Aim of the exercise: Replace "trash icon" with "bin icon" in the part of the data that opens with the line containing "You are a GUI" and closes with the line containing "Screen dimensions: 1456x819 click(1332, 111)", and give back only those lines with everything else unchanged. Leave the pictures out of your answer.

Records shown:
'''

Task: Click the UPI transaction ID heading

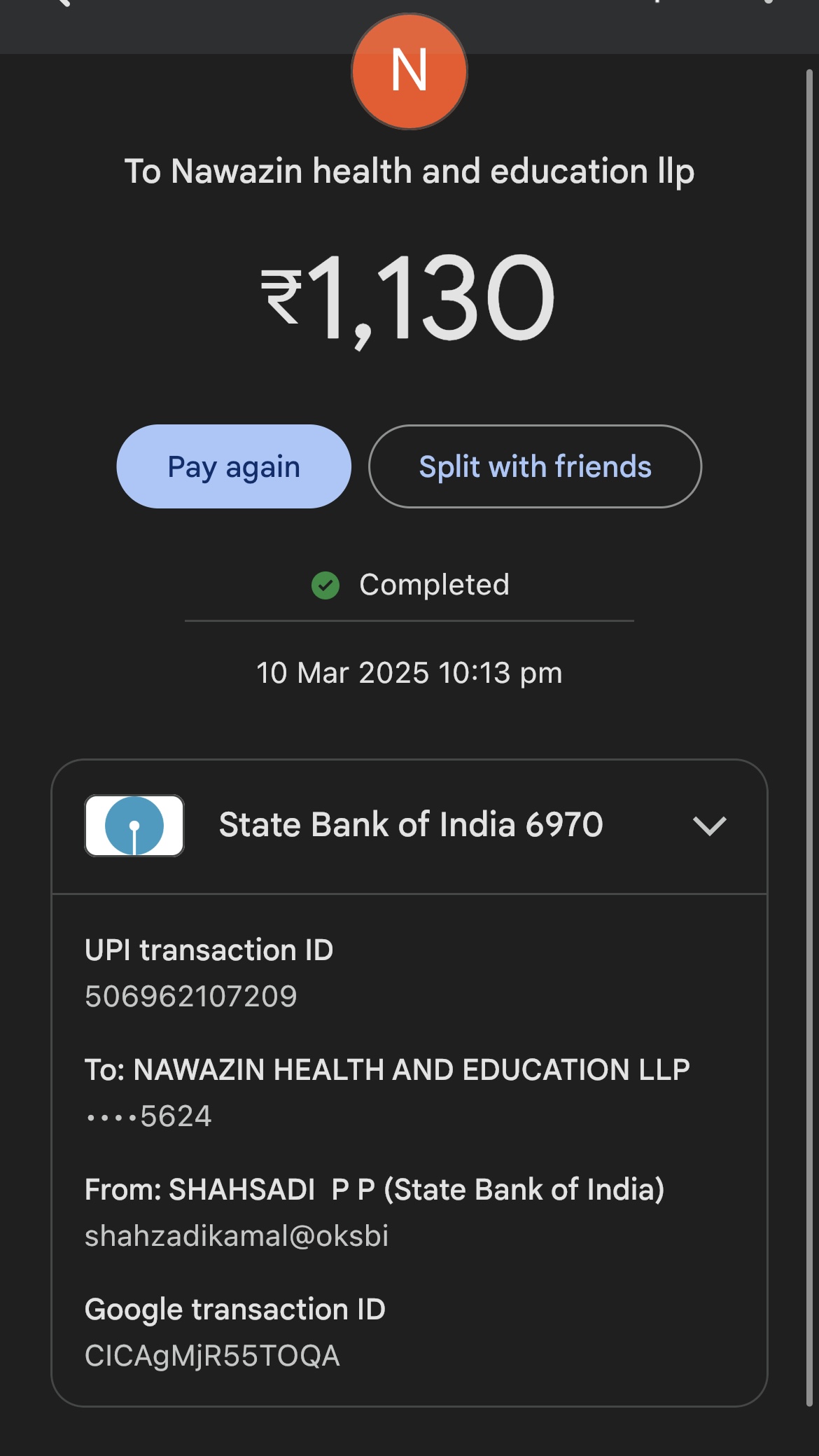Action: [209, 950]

'''
'''

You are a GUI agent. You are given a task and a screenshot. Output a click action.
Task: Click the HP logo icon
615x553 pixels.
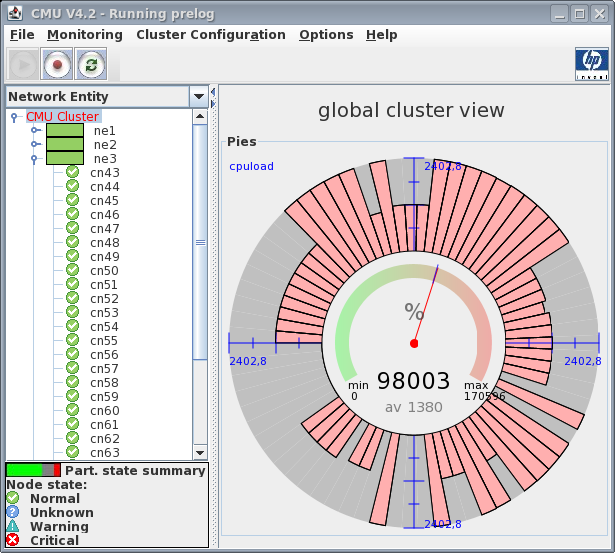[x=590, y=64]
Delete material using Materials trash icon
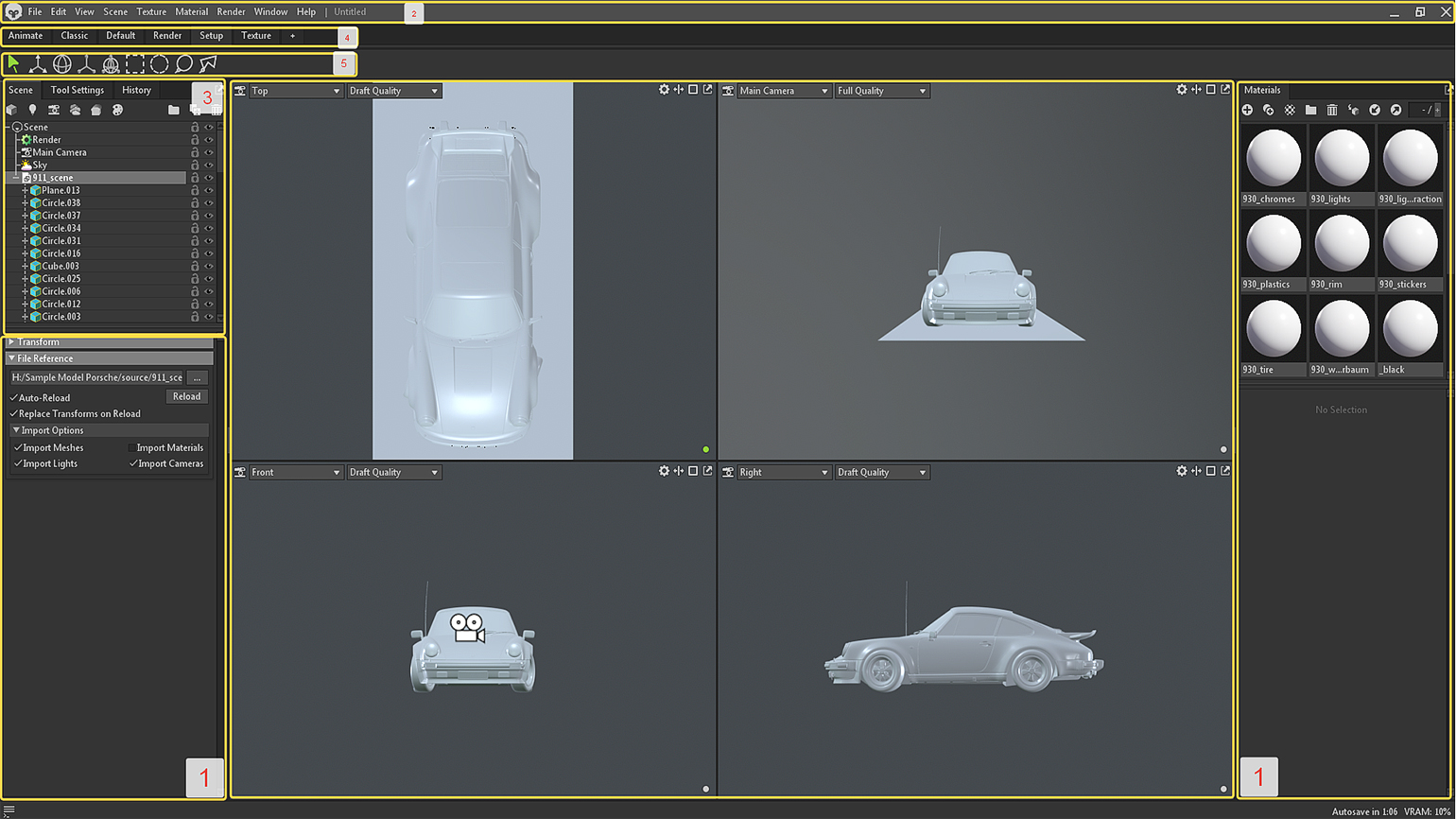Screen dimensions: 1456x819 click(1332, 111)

'''
'''

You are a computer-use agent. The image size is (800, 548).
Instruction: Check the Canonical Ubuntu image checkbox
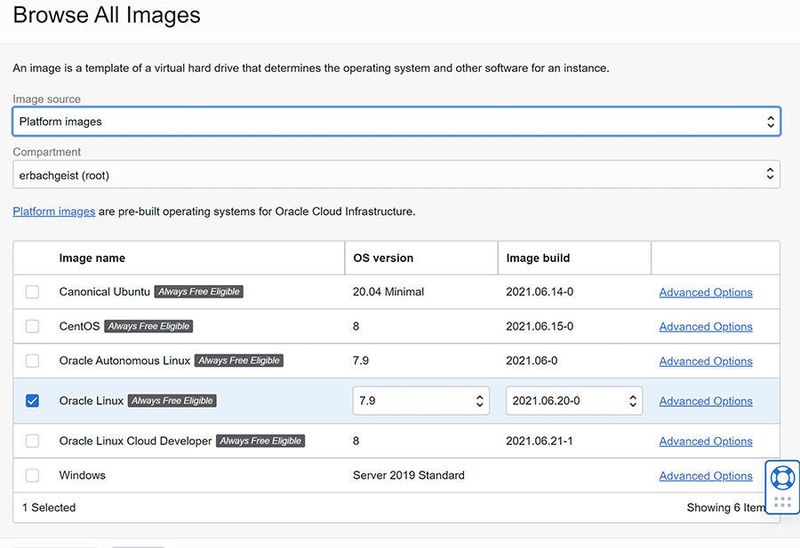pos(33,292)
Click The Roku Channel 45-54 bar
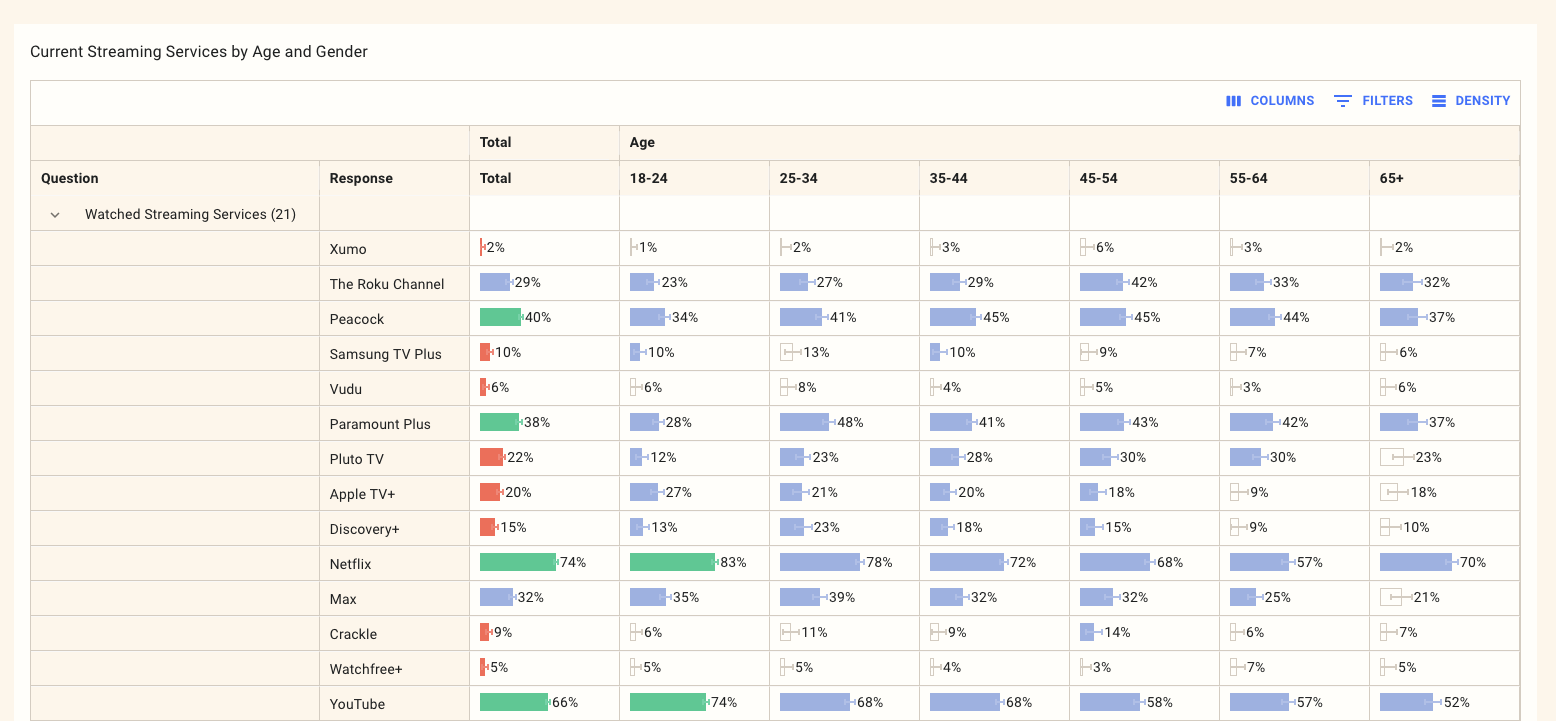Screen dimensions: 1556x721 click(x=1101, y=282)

'''

Response for this exercise:
You are a GUI agent. You are given a task and a screenshot. Output a click action.
Task: Click the HP logo icon
615x553 pixels.
[x=590, y=64]
Delete material using Materials bin icon
Screen dimensions: 1456x819 click(1332, 111)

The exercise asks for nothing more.